In this way, hybrid forms are the perfect medium with which to mediate on the muddy themes of country and myth-making. Beyond the big-time political impacts, the storytelling is personal: “Chi” cuts through the official narrative of Chinese history to show how authoritarianism has small but significant impacts on ordinary but important lives. Families were dispersed and lovers turned to ghosts.
The problem is that this species is evolving faster than the film industry’s conventional understandings of what documentary is. It is a major issue that many awards and competitions for documentaries are finding it harder recognize documentaries that access the full spectrum of cinema’s aesthetics and that experiment in a hybrid space. This is a great shame: As in all art, the most exciting work is made in the grayest of spaces.
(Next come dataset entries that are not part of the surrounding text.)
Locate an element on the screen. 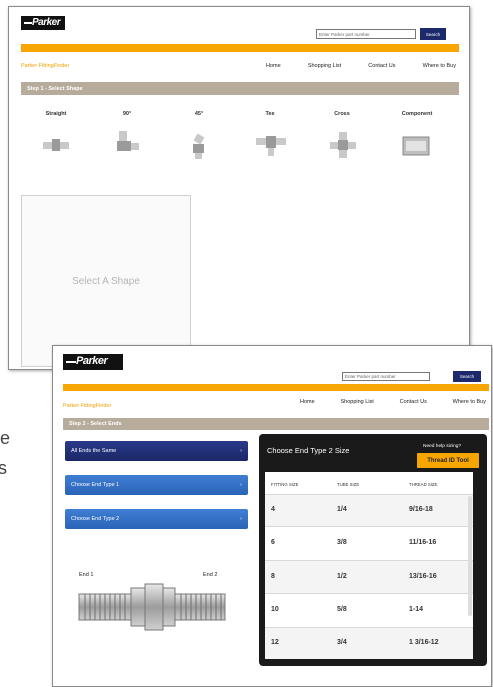  component-icon is located at coordinates (416, 146).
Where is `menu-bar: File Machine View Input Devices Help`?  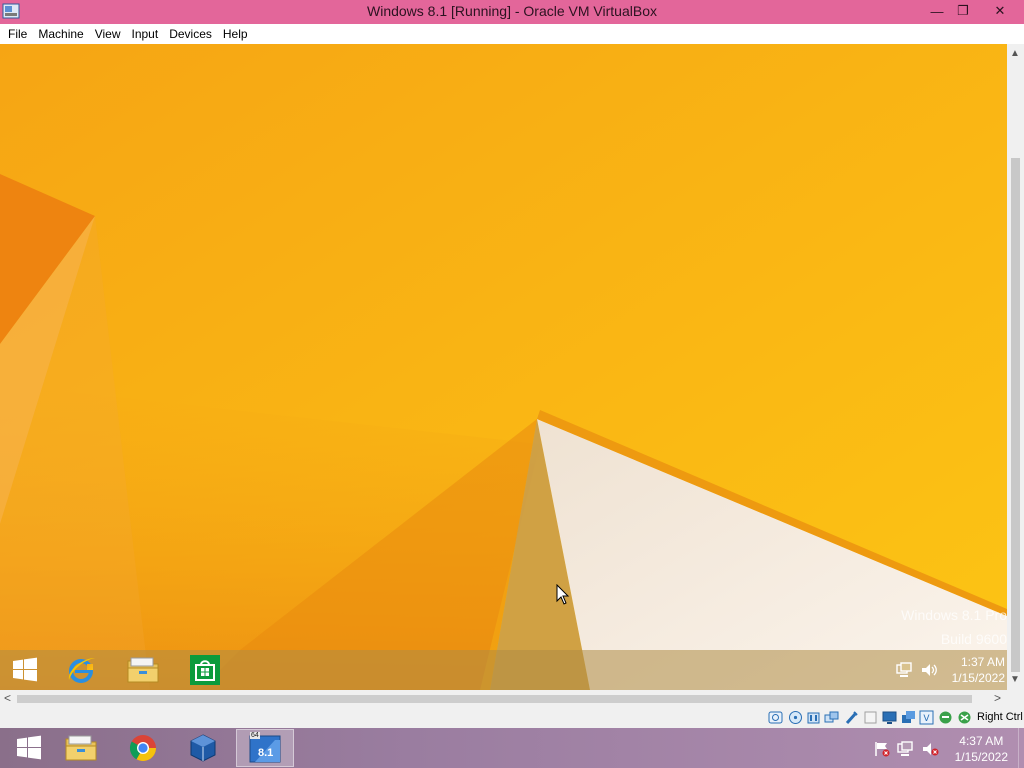
menu-bar: File Machine View Input Devices Help is located at coordinates (512, 34).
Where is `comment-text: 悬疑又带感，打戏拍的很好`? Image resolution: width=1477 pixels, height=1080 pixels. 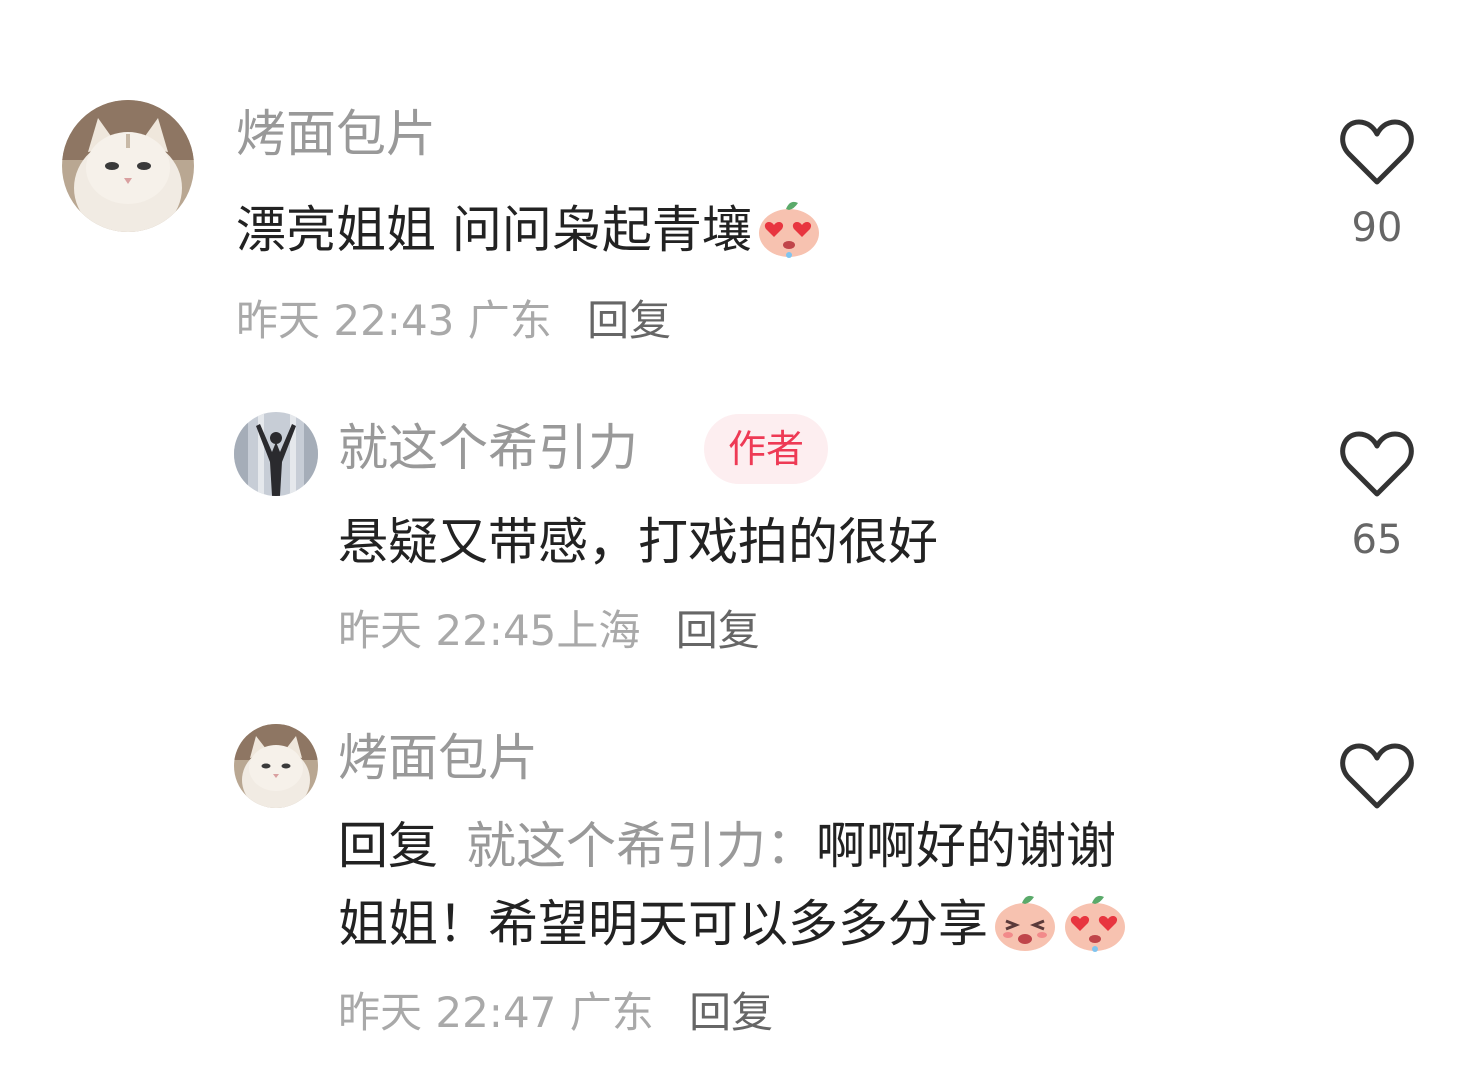
comment-text: 悬疑又带感，打戏拍的很好 is located at coordinates (638, 542).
Just defining a film’s genre is edging toward the impossible: at Locarno Film Festival this year, there were feature films that felt like documentaries (“Paradise,” shot illicitly in Iran), films that were partly scripted and partly improvised doco with actors playing themselves (“Olmo and the Seagull, “a Danish, French, Brazilian, Portugese co-production), and narrative features that incorporated documentary elements (“The Sky Trembles…,” a British art film set in Morocco that felt closer to something you’d watch in a gallery).
Guerin’s “Academy of the Muses” smudges the boundaries even more. It follows Italian professor Raffaele Pinto engaging in vivid discussions of love, beauty and truth with his class. The conversations move from the theoretical — Dante, Apollo and Orpheus — to the personal, as Pinto begins to use his position to seduce his adoring female students. Watching the film is like drinking too much coffee with your smartest, most sparkling friends, going beyond your pre-formed ideas and reaching new conclusions together through animated debate.
Like “Chi,” “Academy” works because its form perfectly expresses its themes. Director José Luis Guerin shoots his subjects through the glass of café and car windows, so that their faces are filtered through the reflections of bikes, trucks, people, trees and other signs of life in the world around them. The film becomes about their faces in thought and about intellect as it flickers in their eyes and micro-expressions. Guerin depicts a totally different vision of beauty: a brainy beauty expressed in ideas and words and thoughts rather than physical actions.
Starting with a scene from a real-life classroom discussion, “Academy” appears as a documentary. But it is in fact largely scripted from thereon in. The professor is real, as his wife (who annihilates him, intellectually and to great comic effect), as are his students. It is intentionally shot like a documentary, but almost breaches the zone of a rom-com or melodrama, hence its placement in Locarno’s Signs of Life program, dedicated to frontier regions of experimentation.
Both “Chi” and “Academy of the Muses” show a passage of cinema in proliferation and transformation, brimming with formal possibility. Neither fit into any pre-existing notion of cinema. The hybrid sub-genre could move in a million future directions. Indeed, the barrier between fiction and non-fiction is already blurring at a faster pace than we can redefine.